The impact of Robinson’s ideas can be seen at Emmetts Garden, a National Trust property on Ide Hill near Sevenoaks, in Kent. Emmetts’ origins date back to the nineteenth century, but its current layout and design is largely due to Frederick Lubbock, who owned it from 1890 until his death in 1927. Lubbock expanded and transformed the Victorian garden, adding the Rose Garden (fig.1), the Rock Garden (figs.2 and 3), the North Garden (figs. 4 and 5), and the South Garden. The design and layout of these additions, particularly the informal planting style, was greatly influenced by Robinson. Although there is no proof that Robinson ever visited Emmetts, he must have been familiar with the garden through correspondence. References to Emmetts, with an image are included in the third edition of Robinson’s Alpine Flowers for the Garden (1903). Robinson’s influence can be traced in the design of the naturalistic Rock Garden, aiming to provide ideal conditions for the growth and display of alpine plants. The South Garden and the North Garden are examples of essentially Robinsonian wild gardens. The South Garden comprises a specimen collection of exotic trees and shrubs underplanted with naturalized bulbs in grass. The North Garden contains specimen shrubs interplanted with bulbs and herbaceous perennials, closely corresponding to Robinson’s guidelines for creating a garden of flowering shrubs. Further, the bog garden, which is associated with the lower pond in the North Garden, appears to have been inspired by Robinson. Finally, the formal Rose Garden terrace echoes, perhaps, Robinson’s paved Rose Garden at Gravetye.

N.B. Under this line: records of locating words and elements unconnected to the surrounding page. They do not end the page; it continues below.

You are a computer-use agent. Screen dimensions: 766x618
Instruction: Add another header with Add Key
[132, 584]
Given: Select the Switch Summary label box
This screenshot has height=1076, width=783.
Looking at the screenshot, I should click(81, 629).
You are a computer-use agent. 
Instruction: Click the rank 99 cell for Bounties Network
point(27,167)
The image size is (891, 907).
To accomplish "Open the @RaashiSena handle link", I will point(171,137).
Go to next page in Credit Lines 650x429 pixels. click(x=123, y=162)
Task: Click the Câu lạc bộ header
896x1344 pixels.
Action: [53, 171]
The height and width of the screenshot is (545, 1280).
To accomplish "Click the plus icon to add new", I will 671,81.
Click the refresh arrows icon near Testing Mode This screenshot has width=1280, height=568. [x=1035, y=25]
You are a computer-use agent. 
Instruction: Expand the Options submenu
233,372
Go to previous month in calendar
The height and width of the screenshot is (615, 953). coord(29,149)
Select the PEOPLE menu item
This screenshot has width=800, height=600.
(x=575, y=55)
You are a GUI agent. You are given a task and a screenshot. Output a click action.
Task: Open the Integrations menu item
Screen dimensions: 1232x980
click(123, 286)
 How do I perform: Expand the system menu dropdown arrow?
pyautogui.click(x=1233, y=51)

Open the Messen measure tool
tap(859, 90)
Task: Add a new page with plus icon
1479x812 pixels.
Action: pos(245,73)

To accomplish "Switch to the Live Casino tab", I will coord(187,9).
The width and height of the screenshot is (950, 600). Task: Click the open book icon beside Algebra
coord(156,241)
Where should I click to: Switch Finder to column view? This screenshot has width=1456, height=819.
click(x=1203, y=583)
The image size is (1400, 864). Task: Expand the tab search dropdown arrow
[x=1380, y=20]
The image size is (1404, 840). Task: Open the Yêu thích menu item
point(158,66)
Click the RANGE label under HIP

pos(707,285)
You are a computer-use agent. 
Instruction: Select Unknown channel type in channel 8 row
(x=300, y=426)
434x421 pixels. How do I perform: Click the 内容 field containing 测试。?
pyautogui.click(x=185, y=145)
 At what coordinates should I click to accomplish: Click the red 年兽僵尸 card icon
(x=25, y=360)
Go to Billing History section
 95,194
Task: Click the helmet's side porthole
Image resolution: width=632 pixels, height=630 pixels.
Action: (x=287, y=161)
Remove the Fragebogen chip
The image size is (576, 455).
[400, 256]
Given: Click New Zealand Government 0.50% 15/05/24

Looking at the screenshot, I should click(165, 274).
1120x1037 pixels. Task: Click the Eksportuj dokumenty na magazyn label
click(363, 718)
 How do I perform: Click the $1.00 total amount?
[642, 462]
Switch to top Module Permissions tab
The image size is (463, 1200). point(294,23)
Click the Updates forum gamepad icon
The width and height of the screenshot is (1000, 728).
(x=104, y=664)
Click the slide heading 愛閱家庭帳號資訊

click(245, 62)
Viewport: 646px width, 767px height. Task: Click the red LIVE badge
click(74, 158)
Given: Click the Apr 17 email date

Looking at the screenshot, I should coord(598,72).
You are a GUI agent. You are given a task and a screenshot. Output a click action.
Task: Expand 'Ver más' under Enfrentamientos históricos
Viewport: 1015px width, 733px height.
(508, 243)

‘Pine Border’ in the North Garden

Gardening has evolved since Robinson’s times. It has moved on from his concern with aesthetics and the plants’ cultural preferences to include aspects such as the interactions between the plants and the planting designs with the wider landscape, the use of plants which are adapted to the specific local conditions (i.e., Beth Chatto’s ‘right plant, right place’), and the creation of wildlife havens. These features take the wild garden to a new level. However, it could be argued that, rather than moving away from the Robinsonian concept, these developments bring gardens closer to it, as Robinson regarded nature as the source of all true garden design.